Cette vidéo date de février 2021. Elle la voit aujourd’hui comme un acte “radical mais nécessaire pour avancer”. Eléonore a grandi en sachant qu’un jour, elle devrait “couper les ponts” avec sa famille, que cette dernière “ne finirait jamais par l’accepter”.
Ce moment est arrivé plus tôt que prévu.
“J’ai été virée de chez moi, je n’ai jamais revu mon père”
Son père a vu la vidéo. Il ne lui a jamais donné de nouvelles depuis. Elle n’a plus le droit de revenir à la maison. Ni même pour Noël. Elle n’a toujours pas revu ses petites sœurs.
Encore en études, Eléonore s’est retrouvée sans toît, sans argent, sans parents. Ses grands-parents l’ont accueillie un mois, sans mentionner son homosexualité, en lui suggérant de s’excuser auprès de son père.
“Tu iras brûler en enfer” : accepter sa sexualité, c’est remettre en question l’Eglise
Ce n’est qu’en côtoyant d’autres personnes, d’autres milieux, qu’elle se rend compte de la violence de son entourage. “On m’a toujours décrit l’homosexualité comme une maladie, une perversion. On m’a dit que j’allais brûler en enfer, que c’était un péché”.
Accepter sa sexualité, c’est aussi accepter de remettre en question toute son éducation. “Et c’est tellement dur que si tu n’as pas besoin de faire ce travail, tu n’y arriveras pas. Et tu n’en auras besoin que si ça te concerne”, considère Eléonore. C’est pour ça qu’elle essaye de ne pas avoir de rancœur envers sa famille. “C’est tellement plus simple de considérer que l’Eglise a raison.”
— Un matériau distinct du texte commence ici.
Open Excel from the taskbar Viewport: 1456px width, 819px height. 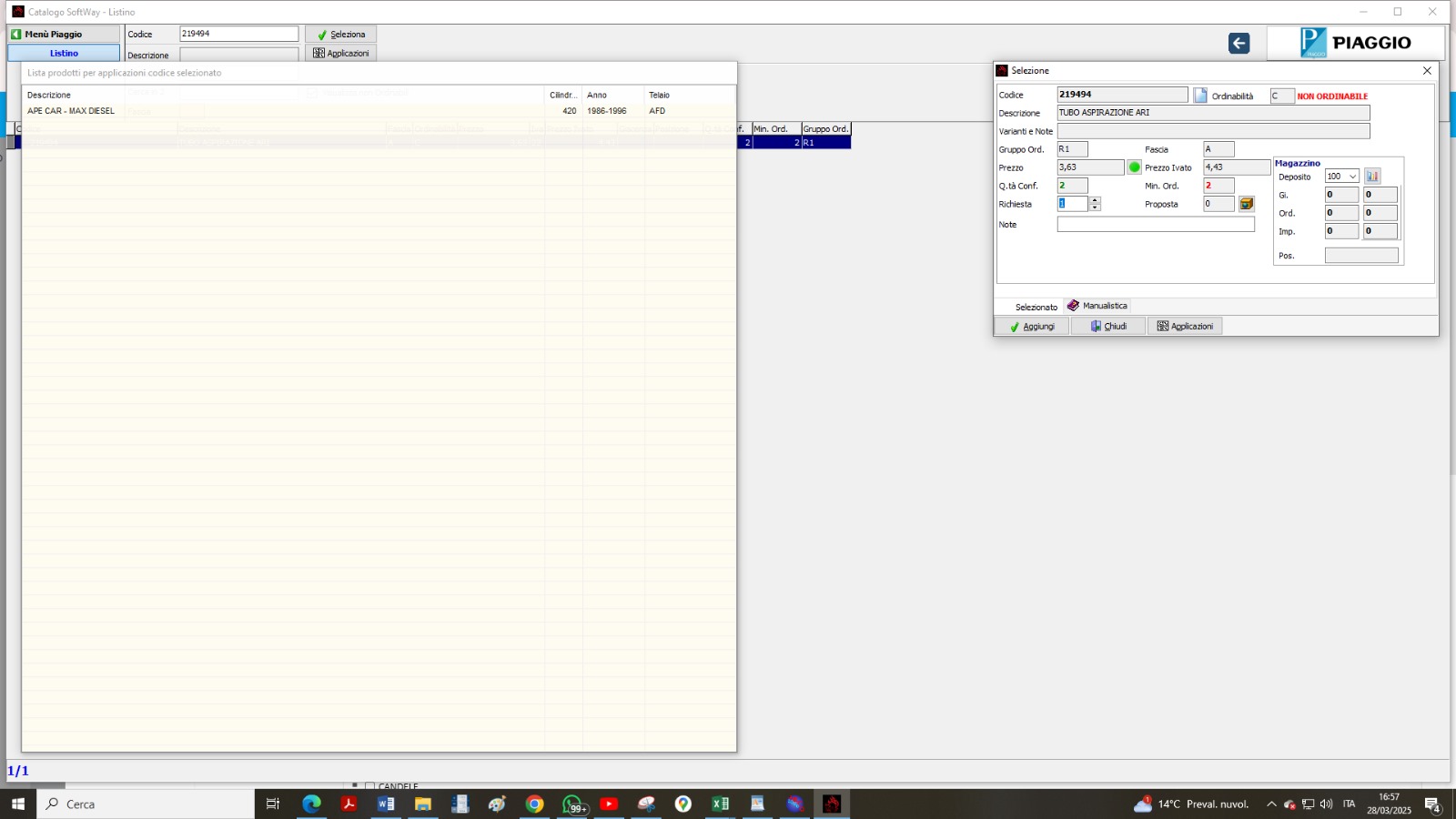pyautogui.click(x=720, y=804)
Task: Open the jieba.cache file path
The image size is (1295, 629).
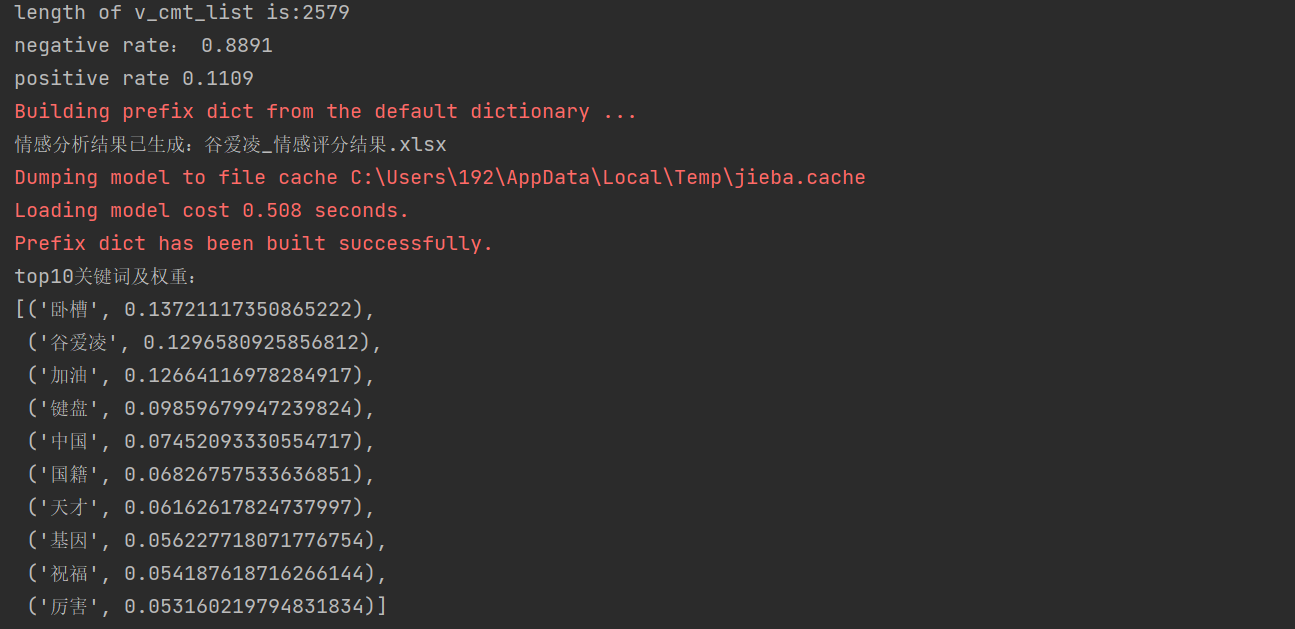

“Moi hétéro, ça n’existe pas”
En ce 11 octobre 2021, journée mondiale du coming-out, Eléonore a 23 ans et vient de décrocher un CDI dans le domaine de la traduction, à Paris.
Elle ne sait pas encore où elle va passer Noël mais elle ne regrette pas : “Me confondre en excuse, renoncer, ça aurait été accepter de passer sous silence qui je suis. Moi hétéro, ça n’existe pas.”
Et elle n’est pas la seule. Plusieurs personnes de son milieu sont venues lui faire leur coming-out, après qu’elle a témoigné sur Konbini.
Aujourd’hui, Eléonore n’est plus seule. Et elles non plus.